OBJETIVO 1: En el texto sobre la biblioteca de Umberto Eco, ¿qué nombre le da Eco a su colección?
OBJETIVO 2: Prosigue el texto sobre la biblioteca de Umberto Eco a partir de su última oración.

El escritor italiano Umberto Eco ha apilado una enorme biblioteca que supera los 30 mil títulos. Según se cuenta,
los visitantes ante esta impresionante colección no pueden evitar
preguntarle al enciclopédico Eco cuántos de esos libros ha leído. La
orgullosa respuesta es que no ha leído la mayoría, pero que esos libros
no leídos no son menos valiosos, constituyen un tesoro de investigación,
una plétora de posibilidades, una celebración de lo que aún no sabemos
(paradójicamente, entre más leemos aumenta exponencialmente el espacio
de lo ignoto). Eco llama a esta colección una “antibiblioteca”.
Y aquí crece mi admiración por el
semiólogo y novelista italiano que se comprueba un aristócrata de las
letras (unos dirían hipster, pero me parece denigrante sólo pensarlo).
¡Qué gran dignidad la de tener una biblioteca de libros no leídos! Una
fastuosa compañía de desconocidos-seducidos. Ser, como nombran los
japoneses, un tsundoku, un apilador de libros, agente babélico irredento.

DATOS SIN PROCESAR:
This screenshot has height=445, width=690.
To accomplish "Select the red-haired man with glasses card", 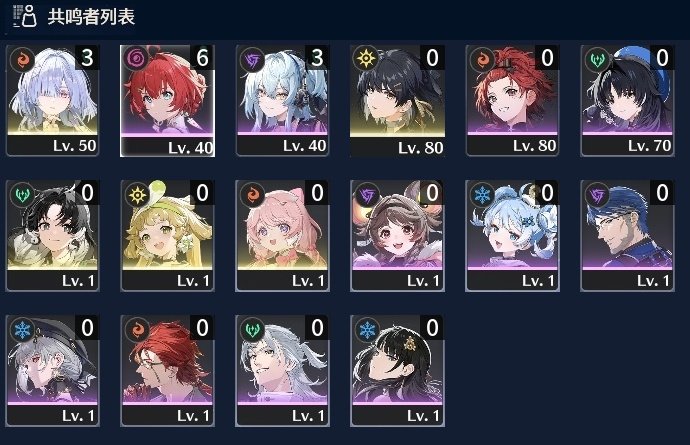I will tap(167, 371).
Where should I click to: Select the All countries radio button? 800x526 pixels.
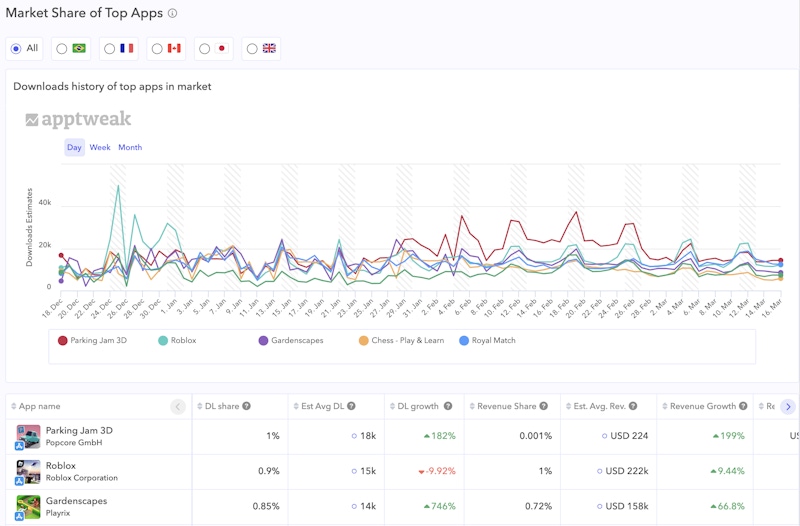pos(16,48)

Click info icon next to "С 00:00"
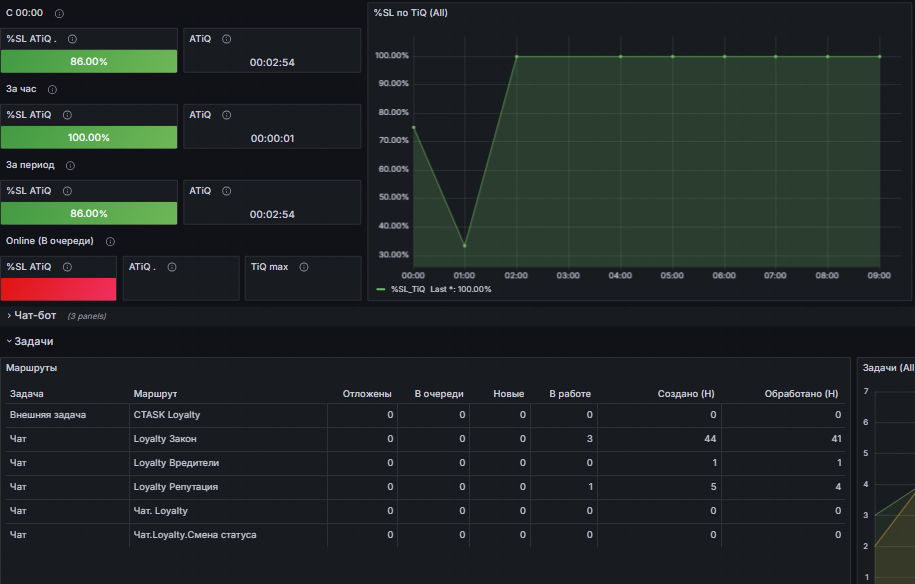tap(59, 13)
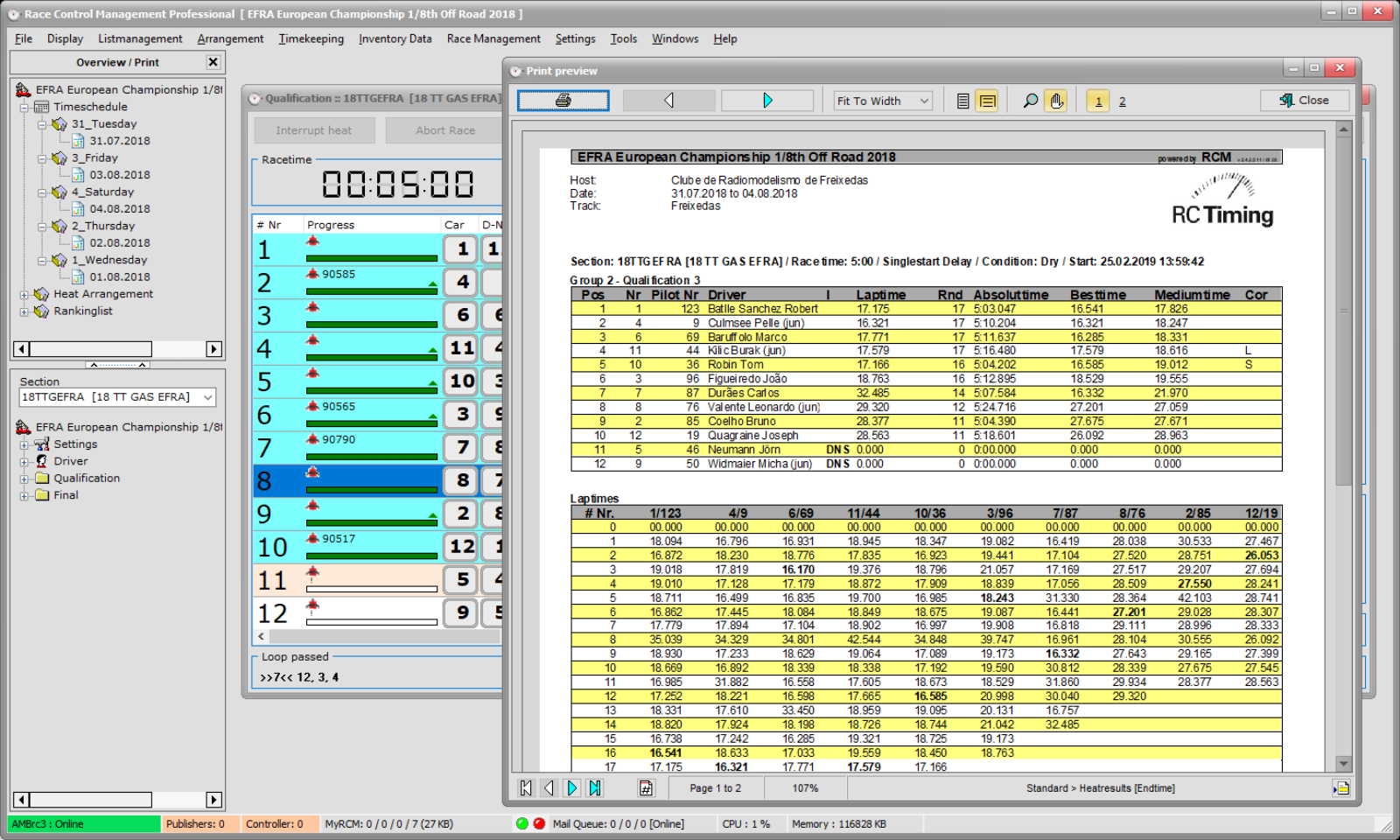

RESULTADO DEL EJERCICIO 1: La llama una “antibiblioteca”.

RESULTADO DEL EJERCICIO 2:
Borges se jactaba, más que de los libros
que había escrito, de los libros que había leído. Pero nosotros tomemos
otro partido, encontremos sosiego en los libros que no hemos leído pero
que por fortuna nos hemos agenciado, llenando el jardín de ecos
futuros, minando el ocio con abundantes oquedales que nos aguardan
extáticos. Presumamos entonces esos libros que no hemos leído. Esas
vidas que no hemos vivido pero que son parte ya de nuestro repertorio de
lo posible.
El placer de tener una biblioteca de
libros aún no leídos se puede equiparar con tener un harén de ninfas o
huríes de la mente. El dueño de la colección es como ese mítico emir que
dormía cada noche del año con una doncella distinta. Hay un cálido
confort en saber que siempre en una habitación contigua del teatro de la
memoria hay una fiesta para la que nosotros hemos elegido a los
invitados, los cuales nos deleitarán con las viandas más exóticas, leche
y miel y miles de ofrendas de sus tierras lejanas, un promiscuo convite
de ideas a destapar. Lux et voluptas.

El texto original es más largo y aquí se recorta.